Data shown >>
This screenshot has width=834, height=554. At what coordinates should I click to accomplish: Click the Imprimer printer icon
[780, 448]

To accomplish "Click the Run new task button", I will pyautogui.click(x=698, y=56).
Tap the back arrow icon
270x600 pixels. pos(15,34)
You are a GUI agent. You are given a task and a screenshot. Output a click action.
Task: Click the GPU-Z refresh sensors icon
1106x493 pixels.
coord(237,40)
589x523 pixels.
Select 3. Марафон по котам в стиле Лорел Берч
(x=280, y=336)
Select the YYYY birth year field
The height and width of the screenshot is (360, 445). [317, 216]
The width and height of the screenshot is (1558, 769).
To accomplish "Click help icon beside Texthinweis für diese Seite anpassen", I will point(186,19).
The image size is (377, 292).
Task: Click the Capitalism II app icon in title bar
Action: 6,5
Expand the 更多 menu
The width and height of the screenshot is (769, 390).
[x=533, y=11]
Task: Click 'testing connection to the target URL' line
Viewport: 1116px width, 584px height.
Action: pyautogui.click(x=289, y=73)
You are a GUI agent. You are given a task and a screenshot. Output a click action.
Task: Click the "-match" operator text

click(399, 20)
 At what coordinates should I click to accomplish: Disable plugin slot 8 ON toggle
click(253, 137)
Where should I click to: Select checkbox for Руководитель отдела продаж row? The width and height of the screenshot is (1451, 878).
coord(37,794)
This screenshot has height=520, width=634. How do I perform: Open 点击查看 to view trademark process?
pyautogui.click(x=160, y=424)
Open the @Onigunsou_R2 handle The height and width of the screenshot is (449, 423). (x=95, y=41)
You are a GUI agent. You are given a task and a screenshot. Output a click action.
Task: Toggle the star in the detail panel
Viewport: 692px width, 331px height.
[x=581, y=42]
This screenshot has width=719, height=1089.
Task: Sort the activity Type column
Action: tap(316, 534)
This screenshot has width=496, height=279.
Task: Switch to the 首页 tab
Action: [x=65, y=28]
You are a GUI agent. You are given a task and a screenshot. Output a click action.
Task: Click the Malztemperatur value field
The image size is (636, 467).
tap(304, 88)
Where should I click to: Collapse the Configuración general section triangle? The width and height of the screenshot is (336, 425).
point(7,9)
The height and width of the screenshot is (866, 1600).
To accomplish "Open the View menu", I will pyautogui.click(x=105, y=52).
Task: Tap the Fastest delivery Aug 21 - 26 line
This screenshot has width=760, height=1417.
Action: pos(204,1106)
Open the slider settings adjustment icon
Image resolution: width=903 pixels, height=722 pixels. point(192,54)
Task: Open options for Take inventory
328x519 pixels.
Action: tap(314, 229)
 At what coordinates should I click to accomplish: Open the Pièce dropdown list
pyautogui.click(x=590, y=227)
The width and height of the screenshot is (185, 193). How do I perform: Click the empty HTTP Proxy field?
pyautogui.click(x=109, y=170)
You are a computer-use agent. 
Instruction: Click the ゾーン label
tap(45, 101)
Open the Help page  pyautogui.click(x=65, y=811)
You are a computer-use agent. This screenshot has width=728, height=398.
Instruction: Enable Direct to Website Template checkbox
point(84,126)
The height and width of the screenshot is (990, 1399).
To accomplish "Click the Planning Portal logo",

Task description >> Print all the rows above word for word, from the first through the last, without changing anything.

Solution for this problem >>
This screenshot has width=834, height=554. At what coordinates should I click to accomplish: Click the Imprimer printer icon
[780, 448]

To accomplish "Click the Run new task button", I will pyautogui.click(x=698, y=56).
Tap the back arrow icon
270x600 pixels. pos(15,34)
You are a GUI agent. You are given a task and a screenshot. Output a click action.
Task: Click the GPU-Z refresh sensors icon
1106x493 pixels.
coord(237,40)
589x523 pixels.
Select 3. Марафон по котам в стиле Лорел Берч
(x=280, y=336)
Select the YYYY birth year field
The height and width of the screenshot is (360, 445). [317, 216]
The width and height of the screenshot is (1558, 769).
To accomplish "Click help icon beside Texthinweis für diese Seite anpassen", I will point(186,19).
The image size is (377, 292).
Task: Click the Capitalism II app icon in title bar
Action: 6,5
Expand the 更多 menu
The width and height of the screenshot is (769, 390).
[x=533, y=11]
Task: Click 'testing connection to the target URL' line
Viewport: 1116px width, 584px height.
Action: pyautogui.click(x=289, y=73)
You are a GUI agent. You are given a task and a screenshot. Output a click action.
Task: Click the "-match" operator text

click(399, 20)
 At what coordinates should I click to accomplish: Disable plugin slot 8 ON toggle
click(253, 137)
Where should I click to: Select checkbox for Руководитель отдела продаж row? The width and height of the screenshot is (1451, 878).
coord(37,794)
This screenshot has height=520, width=634. How do I perform: Open 点击查看 to view trademark process?
pyautogui.click(x=160, y=424)
Open the @Onigunsou_R2 handle The height and width of the screenshot is (449, 423). (x=95, y=41)
You are a GUI agent. You are given a task and a screenshot. Output a click action.
Task: Toggle the star in the detail panel
Viewport: 692px width, 331px height.
[x=581, y=42]
This screenshot has width=719, height=1089.
Task: Sort the activity Type column
Action: tap(316, 534)
This screenshot has width=496, height=279.
Task: Switch to the 首页 tab
Action: [x=65, y=28]
You are a GUI agent. You are given a task and a screenshot. Output a click action.
Task: Click the Malztemperatur value field
The image size is (636, 467).
tap(304, 88)
Where should I click to: Collapse the Configuración general section triangle? The width and height of the screenshot is (336, 425).
point(7,9)
The height and width of the screenshot is (866, 1600).
To accomplish "Open the View menu", I will pyautogui.click(x=105, y=52).
Task: Tap the Fastest delivery Aug 21 - 26 line
This screenshot has width=760, height=1417.
Action: pos(204,1106)
Open the slider settings adjustment icon
Image resolution: width=903 pixels, height=722 pixels. point(192,54)
Task: Open options for Take inventory
328x519 pixels.
Action: tap(314, 229)
 At what coordinates should I click to accomplish: Open the Pièce dropdown list
pyautogui.click(x=590, y=227)
The width and height of the screenshot is (185, 193). How do I perform: Click the empty HTTP Proxy field?
pyautogui.click(x=109, y=170)
You are a computer-use agent. 
Instruction: Click the ゾーン label
tap(45, 101)
Open the Help page  pyautogui.click(x=65, y=811)
You are a computer-use agent. This screenshot has width=728, height=398.
Instruction: Enable Direct to Website Template checkbox
point(84,126)
The height and width of the screenshot is (990, 1399).
To accomplish "Click the Planning Portal logo",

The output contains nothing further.